Using the listing below, set down exactly the lines starting at the line that contains "Login (329, 1604)" and ending at the line that contains "Image resolution: width=375, height=2166.", both included, and no others.

★ ★ ★ ★

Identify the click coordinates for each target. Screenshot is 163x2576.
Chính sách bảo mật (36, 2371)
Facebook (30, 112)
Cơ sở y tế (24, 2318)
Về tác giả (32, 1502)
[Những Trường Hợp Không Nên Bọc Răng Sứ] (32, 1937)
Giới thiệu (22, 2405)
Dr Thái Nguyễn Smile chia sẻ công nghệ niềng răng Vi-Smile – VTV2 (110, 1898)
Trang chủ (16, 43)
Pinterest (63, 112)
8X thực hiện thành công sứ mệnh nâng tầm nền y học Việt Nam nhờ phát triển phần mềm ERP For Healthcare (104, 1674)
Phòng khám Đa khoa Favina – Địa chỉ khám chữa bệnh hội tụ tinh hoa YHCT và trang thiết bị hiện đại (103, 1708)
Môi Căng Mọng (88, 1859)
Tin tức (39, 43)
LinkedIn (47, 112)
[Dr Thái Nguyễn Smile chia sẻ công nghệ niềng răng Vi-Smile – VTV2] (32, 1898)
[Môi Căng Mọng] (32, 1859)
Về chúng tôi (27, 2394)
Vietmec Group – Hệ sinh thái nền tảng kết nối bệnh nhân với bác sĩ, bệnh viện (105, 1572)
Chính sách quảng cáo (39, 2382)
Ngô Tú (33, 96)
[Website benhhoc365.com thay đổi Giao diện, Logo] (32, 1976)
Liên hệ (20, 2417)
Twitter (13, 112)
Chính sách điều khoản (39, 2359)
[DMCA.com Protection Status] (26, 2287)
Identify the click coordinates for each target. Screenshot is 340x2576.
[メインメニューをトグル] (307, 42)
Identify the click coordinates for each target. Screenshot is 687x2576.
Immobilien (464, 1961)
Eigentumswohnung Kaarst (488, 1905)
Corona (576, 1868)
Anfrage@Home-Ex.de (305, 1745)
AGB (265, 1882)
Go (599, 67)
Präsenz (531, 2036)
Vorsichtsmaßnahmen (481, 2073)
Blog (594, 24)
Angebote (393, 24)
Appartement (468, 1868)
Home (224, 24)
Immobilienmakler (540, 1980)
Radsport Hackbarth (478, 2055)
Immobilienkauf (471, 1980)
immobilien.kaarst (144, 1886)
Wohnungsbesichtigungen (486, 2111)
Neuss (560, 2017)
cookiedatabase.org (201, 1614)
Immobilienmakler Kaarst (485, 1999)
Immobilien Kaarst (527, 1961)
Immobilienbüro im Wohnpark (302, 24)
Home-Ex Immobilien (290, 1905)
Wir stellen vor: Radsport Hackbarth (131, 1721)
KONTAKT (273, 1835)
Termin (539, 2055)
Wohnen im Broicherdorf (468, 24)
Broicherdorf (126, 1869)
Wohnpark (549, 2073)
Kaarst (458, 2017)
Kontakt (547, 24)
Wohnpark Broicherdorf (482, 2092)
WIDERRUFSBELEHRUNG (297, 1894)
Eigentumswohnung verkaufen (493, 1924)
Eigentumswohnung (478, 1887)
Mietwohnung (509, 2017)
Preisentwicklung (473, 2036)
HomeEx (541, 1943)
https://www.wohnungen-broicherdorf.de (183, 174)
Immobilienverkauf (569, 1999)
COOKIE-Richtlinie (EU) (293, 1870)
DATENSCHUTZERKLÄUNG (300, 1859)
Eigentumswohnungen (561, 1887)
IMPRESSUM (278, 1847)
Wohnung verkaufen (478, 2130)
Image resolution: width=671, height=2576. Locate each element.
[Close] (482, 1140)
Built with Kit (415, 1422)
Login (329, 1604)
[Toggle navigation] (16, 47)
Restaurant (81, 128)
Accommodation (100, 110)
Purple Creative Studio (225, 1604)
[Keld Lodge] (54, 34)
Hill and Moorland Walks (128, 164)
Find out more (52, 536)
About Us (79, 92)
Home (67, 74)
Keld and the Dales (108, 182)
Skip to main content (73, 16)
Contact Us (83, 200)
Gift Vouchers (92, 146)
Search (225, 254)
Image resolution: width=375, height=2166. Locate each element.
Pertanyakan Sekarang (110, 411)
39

★ ★ ★ ★

**WORKED SOLUTION**
Login (329, 1604)
[Toggle navigation] (16, 47)
Restaurant (81, 128)
Accommodation (100, 110)
Purple Creative Studio (225, 1604)
[Keld Lodge] (54, 34)
Hill and Moorland Walks (128, 164)
Find out more (52, 536)
About Us (79, 92)
Home (67, 74)
Keld and the Dales (108, 182)
Skip to main content (73, 16)
Contact Us (83, 200)
Gift Vouchers (92, 146)
Search (225, 254)
Image resolution: width=375, height=2166. Locate each element.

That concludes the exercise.